Große Gewinner der Rezession in den USA sind Billigstanbieter wie eben Aldi und die Hamburgerkette McDonalds. Der Burgerbräter hatte bereits im vergangenen Jahr, als von einer Krise noch keine Rede war, einige Produkte für genau einen Dollar angeboten, als andere Imbissketten und Supermärkte die Ölpreissteigerungen noch munter an die Endverbraucher weiterreichten. Diese Sparstrategie hat McDonalds im Januar einen fetten Gewinn von knapp 8 Prozent beschert, als Einzigem in der Lebensmittelbranche weit und breit, denn vielen US-Amerikanern erscheint ein Hamburger-Menü für rund 7 Dollar nun wieder als attraktives Angbeot.

Schwer angeschlagen sind hingegen Ketten wie Starbucks, die überteuerte Produkte anbieten. 4 Dollar für einen Pappbecher Milchkaffee? Nein, sagen sich viele Kaffee-Afficionados und brauen wieder selbst. Starbucks kündigte als Gegenmaßnahme diese Woche an, den Starbucks-Nescafé demnächst für nur noch 2,95 Dollar anzubieten, in der Hoffnung, der Kunde wolle nur einfach weniger zahlen, egal was das Produkt wert ist.

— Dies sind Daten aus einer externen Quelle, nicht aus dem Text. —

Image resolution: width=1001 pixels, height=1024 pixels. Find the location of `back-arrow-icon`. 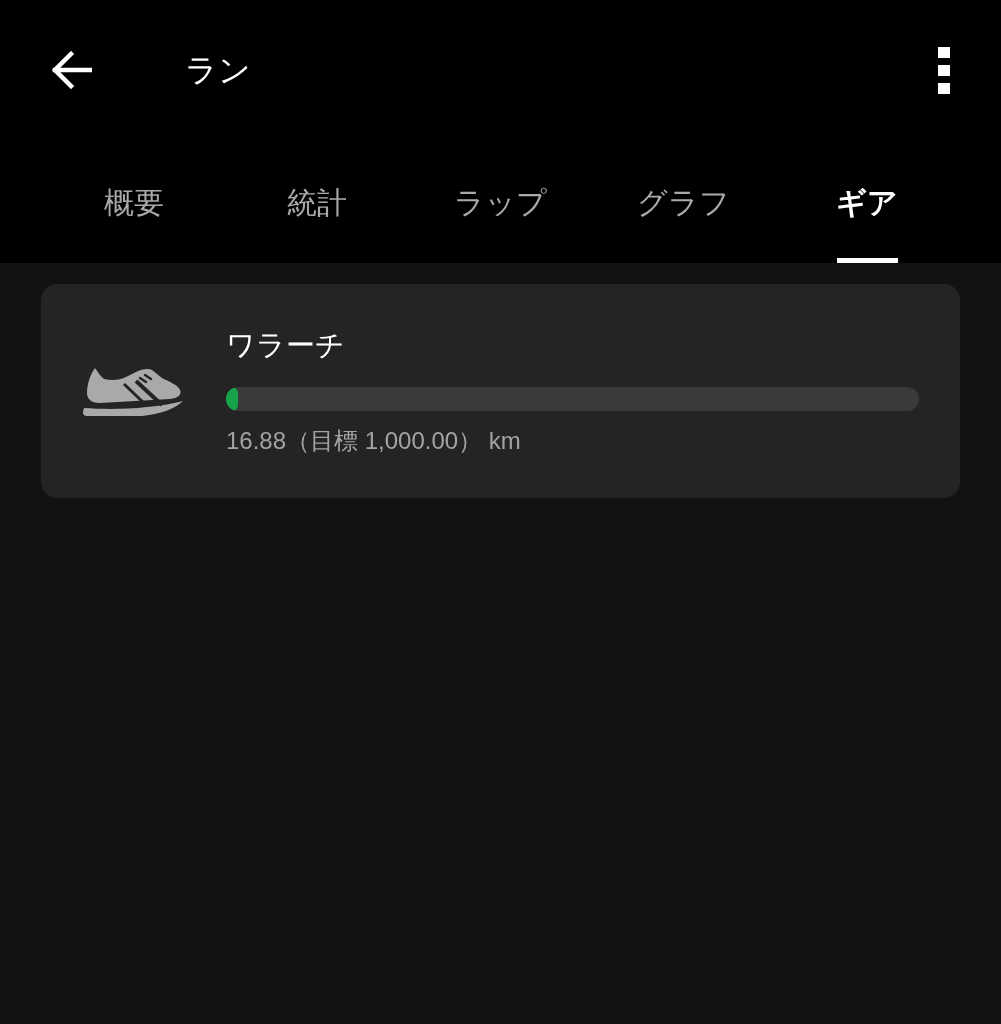

back-arrow-icon is located at coordinates (72, 70).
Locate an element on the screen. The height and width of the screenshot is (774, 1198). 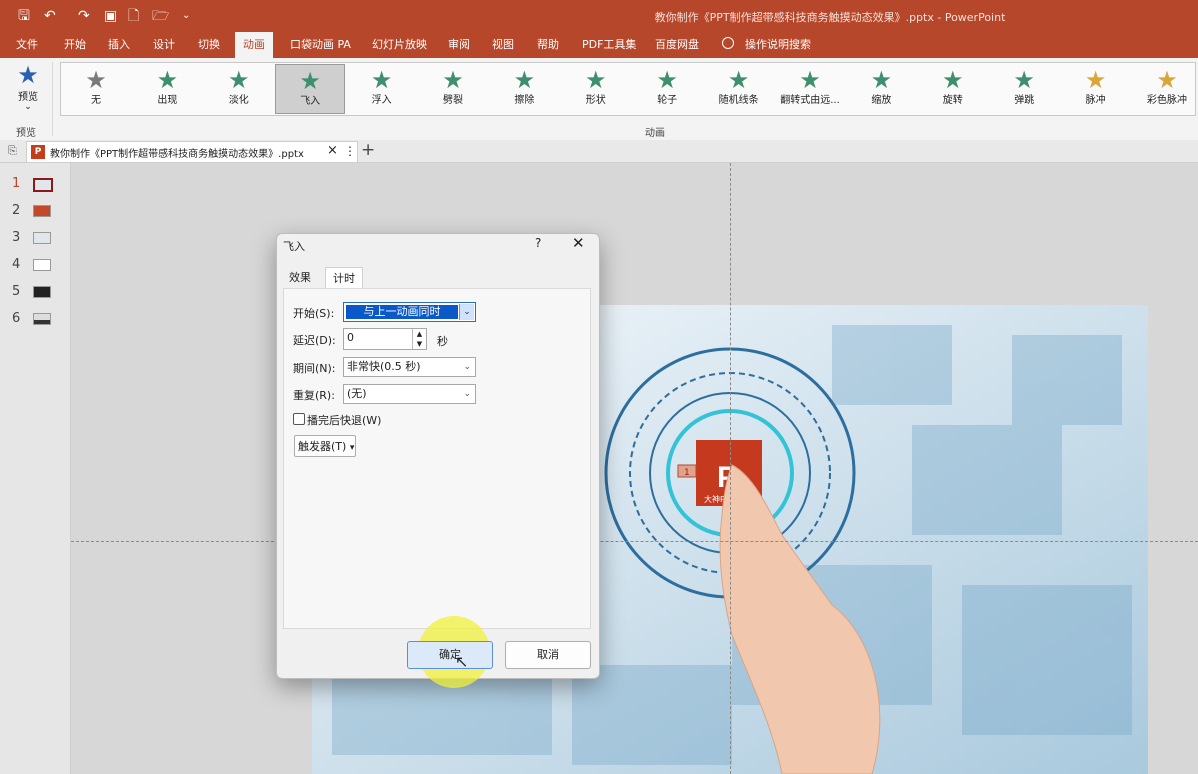
animation-item: ★ 浮入 is located at coordinates (382, 89).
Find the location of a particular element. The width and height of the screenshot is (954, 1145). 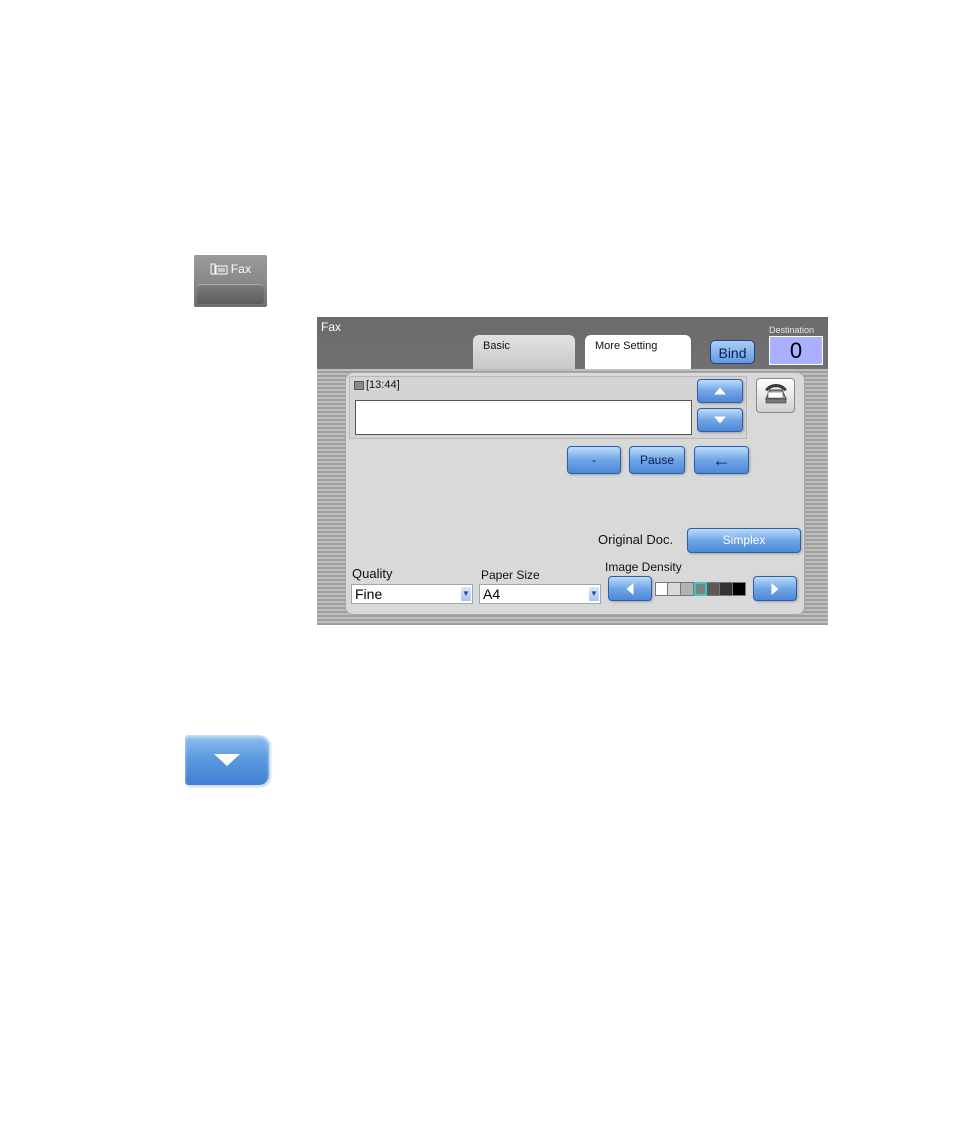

Im Dezember sanken die Ausgaben der US-Bürger für Lebensmittel um 1 Prozent. Das mag klingen, als sei es nicht viel. Doch das US-Handelsministerium war nach Bekanntwerden der Zahl in heller Aufregung. Seit sechs Monaten fallen in den USA die Ausgaben für Lebensmittel- und Verbrauchsgüter - etwas Ähnliches hat das Handelsministerium seit Beginn der Aufzeichnung des Konsumverhaltens der USA im Jahr 1959 noch nie beobachtet. Ein Amerika, das weniger ausgibt und weniger isst, bereitet den Administratoren in Washington schon jetzt arge Bauchschmerzen.